Each server is an IBM System x3100 M4, with 16 RAM each one.

The HDD is a mix of SATA with 5400 RPM and 7200 RPM.

Additionally, there 's one SSD acting as journal device.

We use 2 facilities, and there's 3 servers on each of those facilities.

Between this facilities, we have an optical cable which provide 1 GB speed! =( I know! This is awful!....

We experience a lot slow down when one of server crash and when Ceph need resync something.

I already tried lower the weight of low speed HDD, but no effect!

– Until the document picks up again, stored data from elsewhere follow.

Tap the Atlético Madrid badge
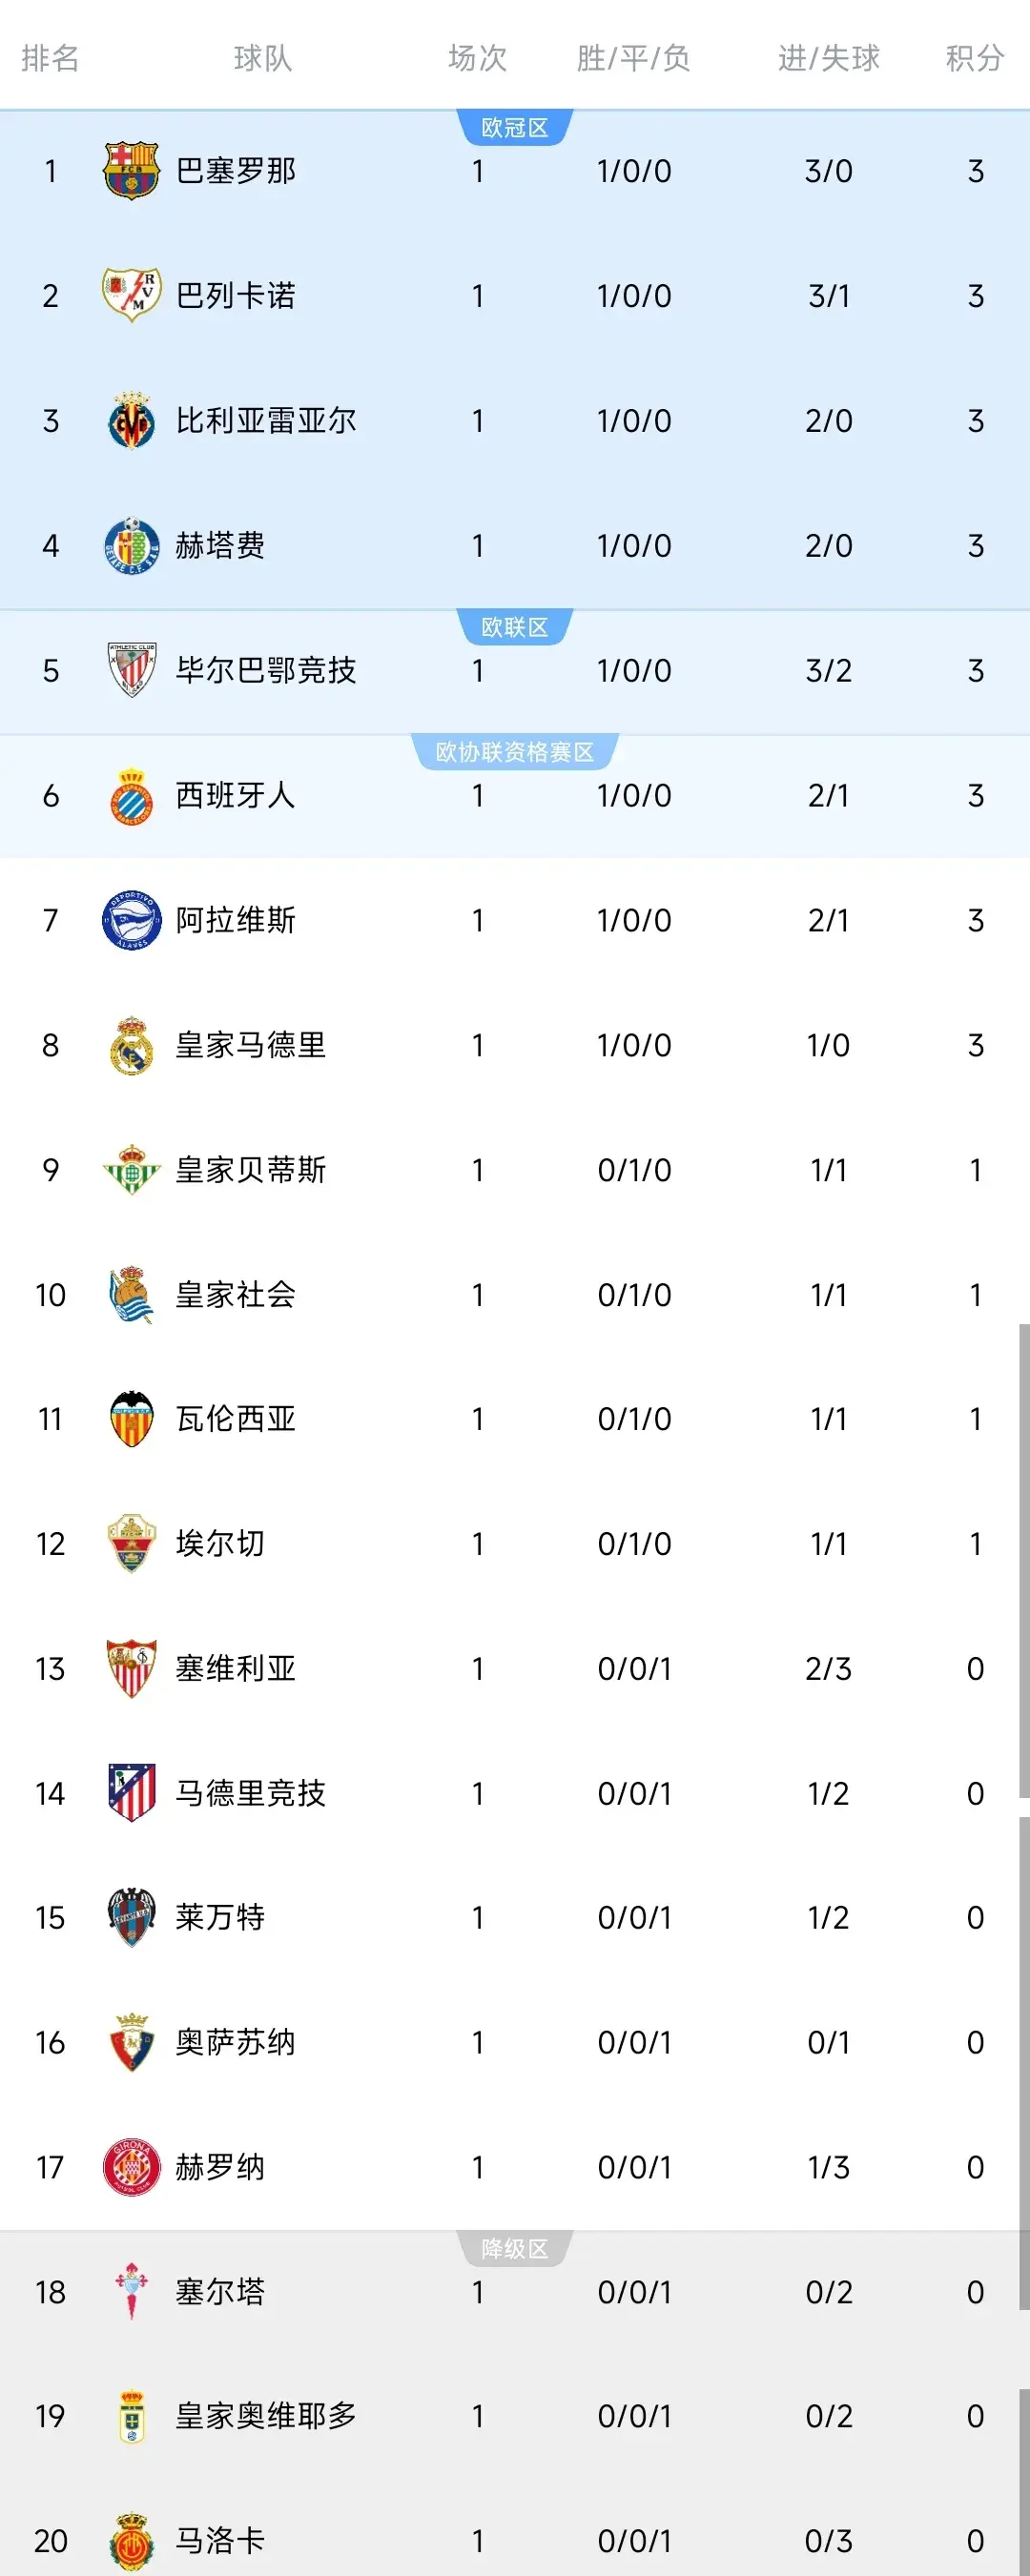1030x2576 pixels. click(131, 1793)
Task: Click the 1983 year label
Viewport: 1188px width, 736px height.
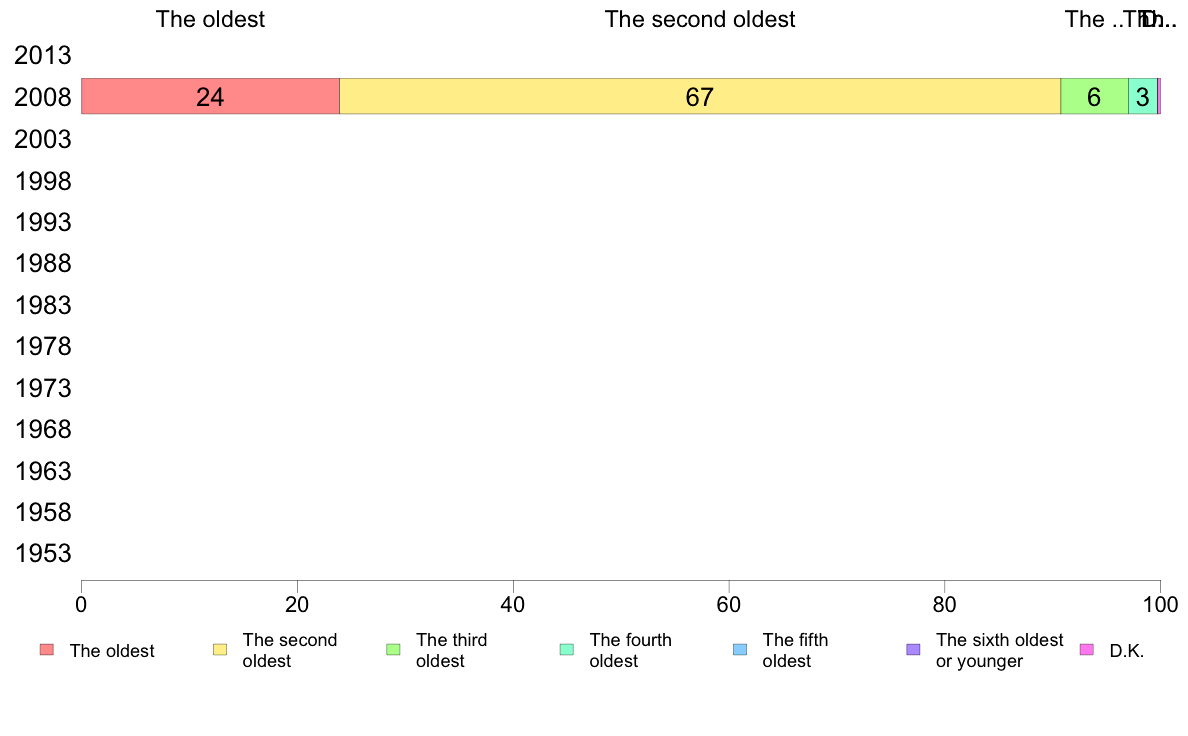Action: point(43,304)
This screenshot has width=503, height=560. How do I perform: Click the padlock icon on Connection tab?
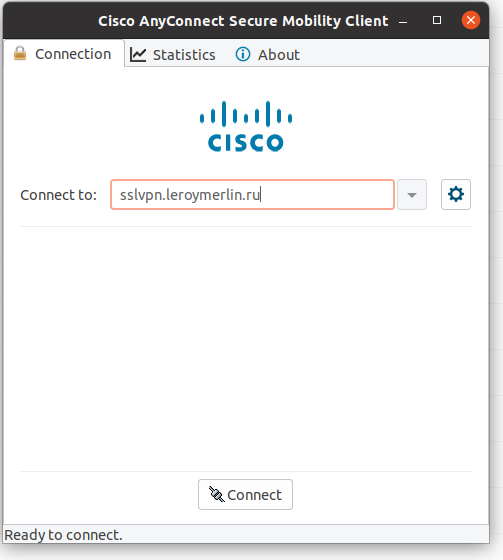point(20,54)

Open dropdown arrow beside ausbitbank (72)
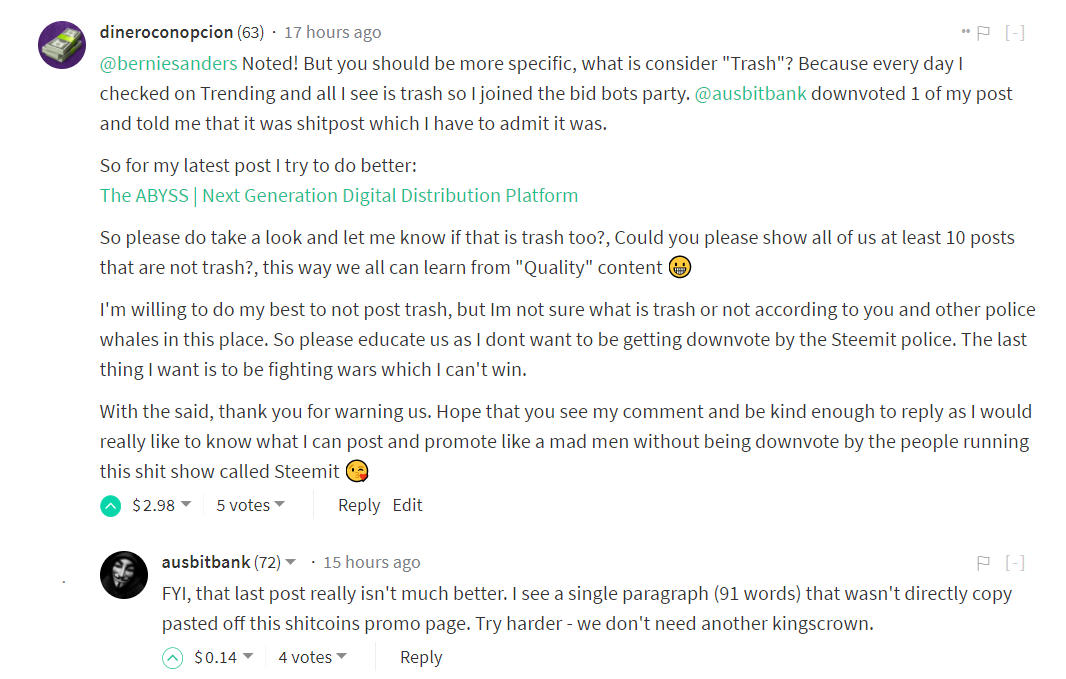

Now question is: with PetaSAN we can achive more speed?
Thanks

Hi,

Since both use Ceph, i doubt there will be significant differences. In order to get decent performance you need to have good hardware, the low speed during recovery is an indication the cluster is under-powered. There are some config parameters that limit the recovery load, which may help in your case, but is not a real solution.

Good luck..

Quote from admin on December 6, 2018, 8:05 pm

Hi,

Since both use Ceph, i doubt there will be significant differences. In order to get decent performance you need to have good hardware, the low speed during recovery is an indication the cluster is under-powered. There are some config parameters that limit the recovery load, which may help in your case, but is not a real solution.

Good luck..

What is your suggestion? How parameters could be change to reduce the recovery workload???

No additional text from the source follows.